- _Work required_:
The records below are to be repeated in full, exactly as they are.

- _Supplied records_:
-----
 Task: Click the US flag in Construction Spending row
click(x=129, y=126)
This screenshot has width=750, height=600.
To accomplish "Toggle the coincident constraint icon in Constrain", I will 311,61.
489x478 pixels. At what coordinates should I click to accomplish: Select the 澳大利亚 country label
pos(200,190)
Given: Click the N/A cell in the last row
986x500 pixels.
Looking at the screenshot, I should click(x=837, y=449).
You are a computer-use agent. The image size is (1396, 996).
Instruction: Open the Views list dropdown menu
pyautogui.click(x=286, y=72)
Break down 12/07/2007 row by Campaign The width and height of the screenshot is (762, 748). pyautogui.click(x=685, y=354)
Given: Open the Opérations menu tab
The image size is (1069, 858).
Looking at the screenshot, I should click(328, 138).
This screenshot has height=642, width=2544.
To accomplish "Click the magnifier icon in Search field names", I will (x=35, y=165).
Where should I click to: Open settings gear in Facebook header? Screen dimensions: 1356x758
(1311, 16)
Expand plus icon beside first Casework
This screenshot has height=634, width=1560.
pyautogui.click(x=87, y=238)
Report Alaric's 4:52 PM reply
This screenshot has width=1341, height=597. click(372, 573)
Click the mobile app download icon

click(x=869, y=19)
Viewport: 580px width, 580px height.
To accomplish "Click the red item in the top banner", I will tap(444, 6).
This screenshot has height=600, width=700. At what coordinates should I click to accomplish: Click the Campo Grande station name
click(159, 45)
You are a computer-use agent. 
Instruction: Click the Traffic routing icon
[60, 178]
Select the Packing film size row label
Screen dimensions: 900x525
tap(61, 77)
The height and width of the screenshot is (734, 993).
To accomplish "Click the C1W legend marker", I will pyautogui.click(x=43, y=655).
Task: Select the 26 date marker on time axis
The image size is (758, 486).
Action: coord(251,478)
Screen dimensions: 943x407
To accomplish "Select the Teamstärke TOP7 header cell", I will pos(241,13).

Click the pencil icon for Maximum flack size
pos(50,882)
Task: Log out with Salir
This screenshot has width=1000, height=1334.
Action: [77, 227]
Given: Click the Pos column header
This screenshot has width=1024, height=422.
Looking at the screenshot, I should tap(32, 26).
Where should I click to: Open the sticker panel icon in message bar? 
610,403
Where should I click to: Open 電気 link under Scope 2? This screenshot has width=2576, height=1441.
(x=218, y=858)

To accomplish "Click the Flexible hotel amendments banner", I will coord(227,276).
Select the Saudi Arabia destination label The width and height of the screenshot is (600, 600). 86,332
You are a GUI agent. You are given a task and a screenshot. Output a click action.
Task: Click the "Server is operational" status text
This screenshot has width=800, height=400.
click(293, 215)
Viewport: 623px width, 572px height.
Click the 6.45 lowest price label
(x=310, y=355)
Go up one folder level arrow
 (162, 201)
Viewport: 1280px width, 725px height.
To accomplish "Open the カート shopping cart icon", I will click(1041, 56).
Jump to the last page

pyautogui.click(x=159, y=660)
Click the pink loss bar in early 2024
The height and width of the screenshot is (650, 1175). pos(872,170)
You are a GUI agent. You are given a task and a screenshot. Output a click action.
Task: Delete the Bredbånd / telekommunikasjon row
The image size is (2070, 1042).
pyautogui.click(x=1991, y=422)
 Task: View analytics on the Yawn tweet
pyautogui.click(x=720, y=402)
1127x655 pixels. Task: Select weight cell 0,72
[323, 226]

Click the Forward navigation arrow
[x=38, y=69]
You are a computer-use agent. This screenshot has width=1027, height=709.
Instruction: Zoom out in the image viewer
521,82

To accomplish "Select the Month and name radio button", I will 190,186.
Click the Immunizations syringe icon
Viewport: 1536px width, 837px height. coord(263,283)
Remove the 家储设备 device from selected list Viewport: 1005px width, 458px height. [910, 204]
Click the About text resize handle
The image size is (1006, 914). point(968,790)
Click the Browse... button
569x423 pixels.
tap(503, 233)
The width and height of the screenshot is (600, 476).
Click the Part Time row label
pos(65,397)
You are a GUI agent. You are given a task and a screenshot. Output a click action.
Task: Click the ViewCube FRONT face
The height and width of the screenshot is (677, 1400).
-----
- _Exercise solution_:
 Task: Click the US flag in Construction Spending row
click(x=129, y=126)
This screenshot has width=750, height=600.
To accomplish "Toggle the coincident constraint icon in Constrain", I will 311,61.
489x478 pixels. At what coordinates should I click to accomplish: Select the 澳大利亚 country label
pos(200,190)
Given: Click the N/A cell in the last row
986x500 pixels.
Looking at the screenshot, I should click(x=837, y=449).
You are a computer-use agent. The image size is (1396, 996).
Instruction: Open the Views list dropdown menu
pyautogui.click(x=286, y=72)
Break down 12/07/2007 row by Campaign The width and height of the screenshot is (762, 748). pyautogui.click(x=685, y=354)
Given: Open the Opérations menu tab
The image size is (1069, 858).
Looking at the screenshot, I should click(328, 138).
This screenshot has height=642, width=2544.
To accomplish "Click the magnifier icon in Search field names", I will (x=35, y=165).
Where should I click to: Open settings gear in Facebook header? Screen dimensions: 1356x758
(1311, 16)
Expand plus icon beside first Casework
This screenshot has height=634, width=1560.
pyautogui.click(x=87, y=238)
Report Alaric's 4:52 PM reply
This screenshot has width=1341, height=597. click(372, 573)
Click the mobile app download icon

click(x=869, y=19)
Viewport: 580px width, 580px height.
To accomplish "Click the red item in the top banner", I will tap(444, 6).
This screenshot has height=600, width=700. At what coordinates should I click to accomplish: Click the Campo Grande station name
click(159, 45)
You are a computer-use agent. 
Instruction: Click the Traffic routing icon
[60, 178]
Select the Packing film size row label
Screen dimensions: 900x525
tap(61, 77)
The height and width of the screenshot is (734, 993).
To accomplish "Click the C1W legend marker", I will pyautogui.click(x=43, y=655).
Task: Select the 26 date marker on time axis
The image size is (758, 486).
Action: coord(251,478)
Screen dimensions: 943x407
To accomplish "Select the Teamstärke TOP7 header cell", I will pos(241,13).

Click the pencil icon for Maximum flack size
pos(50,882)
Task: Log out with Salir
This screenshot has width=1000, height=1334.
Action: [77, 227]
Given: Click the Pos column header
This screenshot has width=1024, height=422.
Looking at the screenshot, I should tap(32, 26).
Where should I click to: Open the sticker panel icon in message bar? 
610,403
Where should I click to: Open 電気 link under Scope 2? This screenshot has width=2576, height=1441.
(x=218, y=858)

To accomplish "Click the Flexible hotel amendments banner", I will coord(227,276).
Select the Saudi Arabia destination label The width and height of the screenshot is (600, 600). 86,332
You are a GUI agent. You are given a task and a screenshot. Output a click action.
Task: Click the "Server is operational" status text
This screenshot has width=800, height=400.
click(293, 215)
Viewport: 623px width, 572px height.
Click the 6.45 lowest price label
(x=310, y=355)
Go up one folder level arrow
 (162, 201)
Viewport: 1280px width, 725px height.
To accomplish "Open the カート shopping cart icon", I will click(1041, 56).
Jump to the last page

pyautogui.click(x=159, y=660)
Click the pink loss bar in early 2024
The height and width of the screenshot is (650, 1175). pos(872,170)
You are a GUI agent. You are given a task and a screenshot. Output a click action.
Task: Delete the Bredbånd / telekommunikasjon row
The image size is (2070, 1042).
pyautogui.click(x=1991, y=422)
 Task: View analytics on the Yawn tweet
pyautogui.click(x=720, y=402)
1127x655 pixels. Task: Select weight cell 0,72
[323, 226]

Click the Forward navigation arrow
[x=38, y=69]
You are a computer-use agent. This screenshot has width=1027, height=709.
Instruction: Zoom out in the image viewer
521,82

To accomplish "Select the Month and name radio button", I will 190,186.
Click the Immunizations syringe icon
Viewport: 1536px width, 837px height. coord(263,283)
Remove the 家储设备 device from selected list Viewport: 1005px width, 458px height. [910, 204]
Click the About text resize handle
The image size is (1006, 914). point(968,790)
Click the Browse... button
569x423 pixels.
tap(503, 233)
The width and height of the screenshot is (600, 476).
Click the Part Time row label
pos(65,397)
You are a GUI agent. You are given a task and a screenshot. Output a click action.
Task: Click the ViewCube FRONT face
The height and width of the screenshot is (677, 1400).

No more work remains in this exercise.